Instruction >> Please convert the stretch of the data from the line containing "This screenshot has" through the end into a JSON list of strings, one string per line, skipping blank lines and leaving out the pictures.
---- The records
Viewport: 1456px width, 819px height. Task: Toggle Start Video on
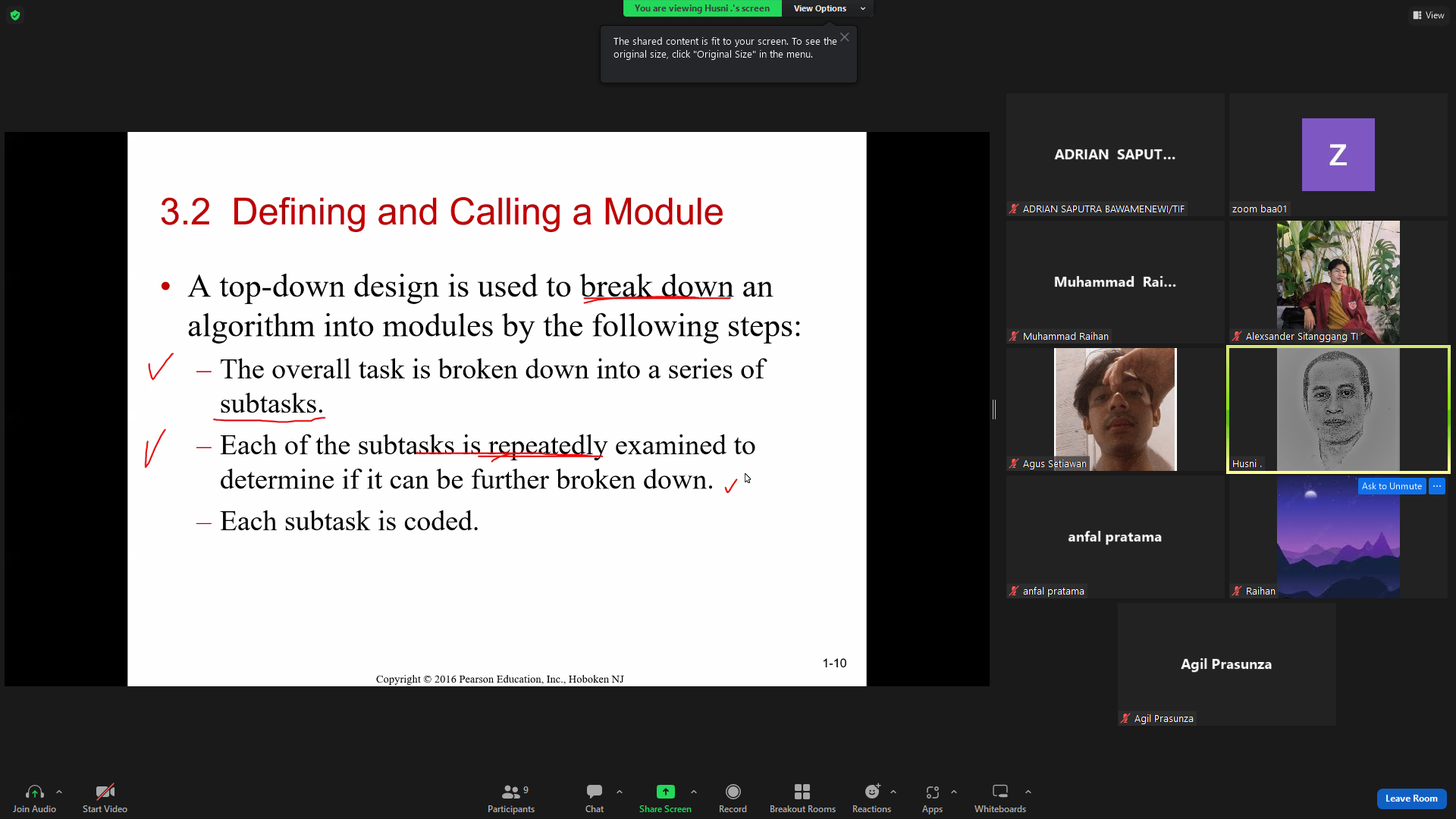[x=105, y=799]
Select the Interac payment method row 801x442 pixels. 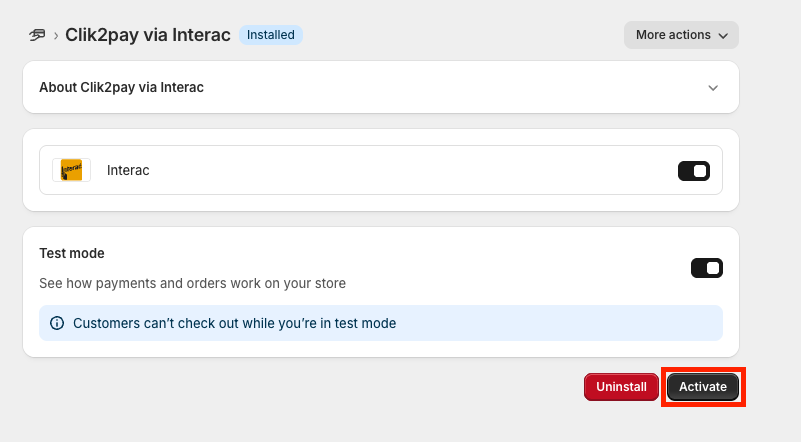(381, 170)
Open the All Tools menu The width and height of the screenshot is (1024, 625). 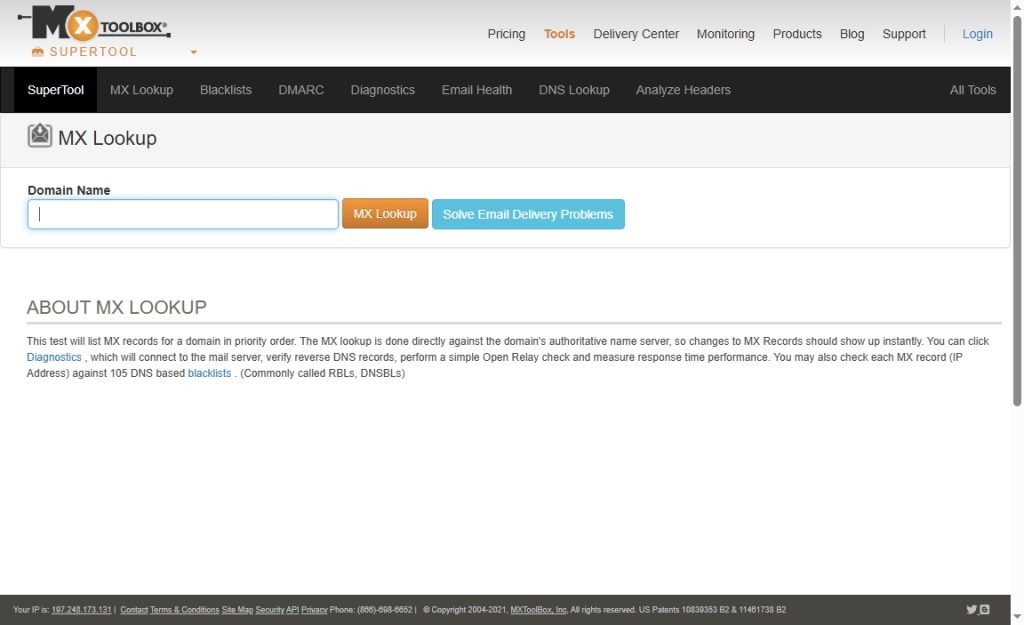(x=972, y=90)
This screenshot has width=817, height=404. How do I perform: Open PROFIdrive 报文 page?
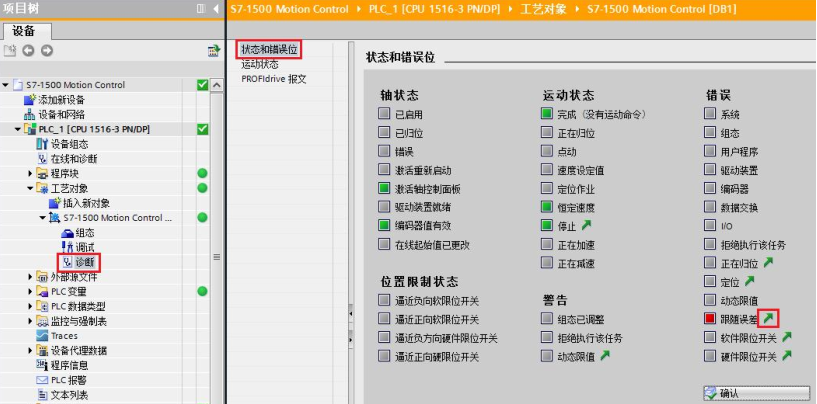(x=273, y=79)
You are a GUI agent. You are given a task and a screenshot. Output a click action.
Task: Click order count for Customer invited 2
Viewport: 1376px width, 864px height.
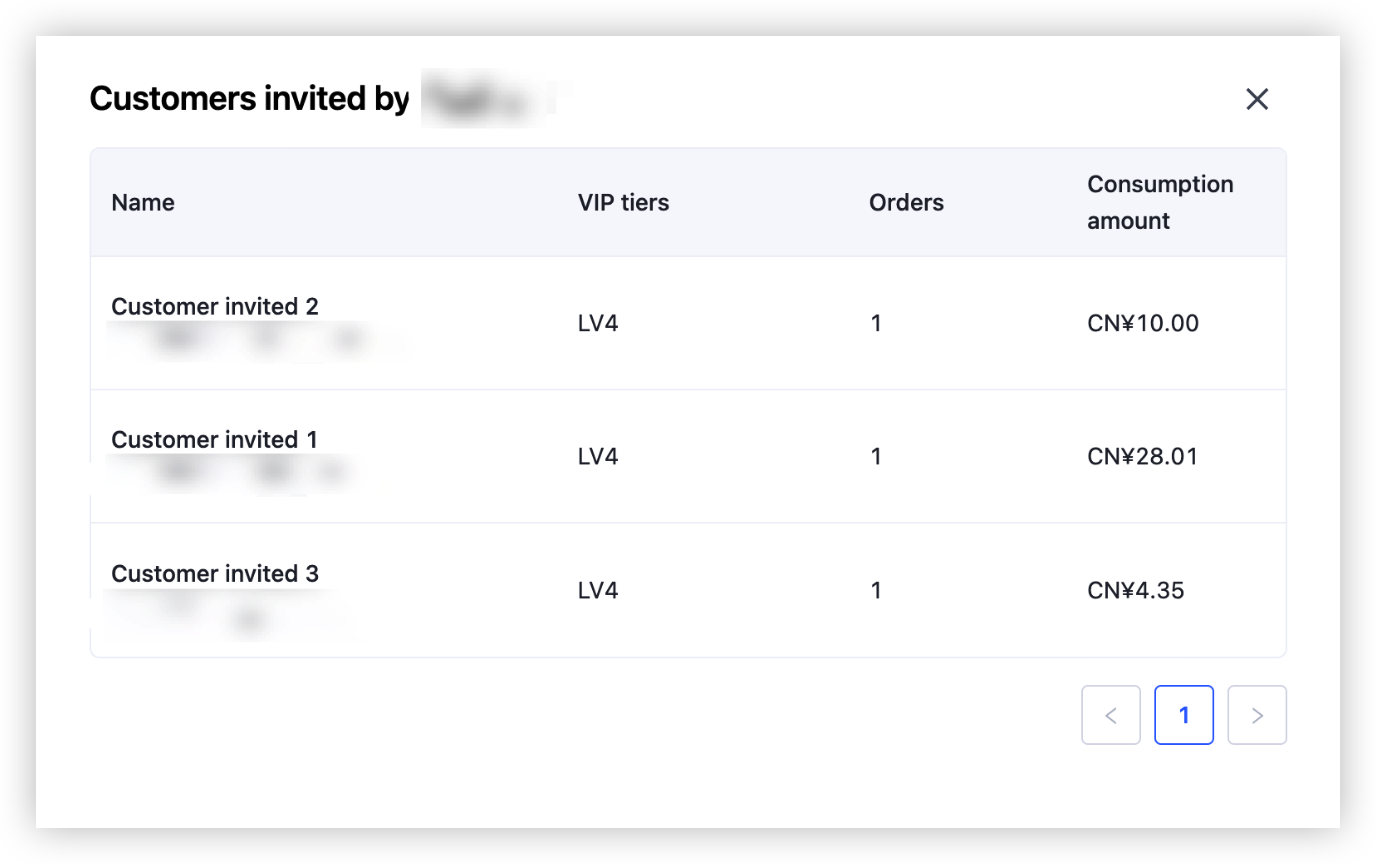click(x=876, y=323)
--------
Complete output >>
[
  "This screenshot has width=817, height=404. How do I perform: Open PROFIdrive 报文 page?",
  "(x=273, y=79)",
  "You are a GUI agent. You are given a task and a screenshot. Output a click action.",
  "Task: Click order count for Customer invited 2",
  "Viewport: 1376px width, 864px height.",
  "click(x=876, y=323)"
]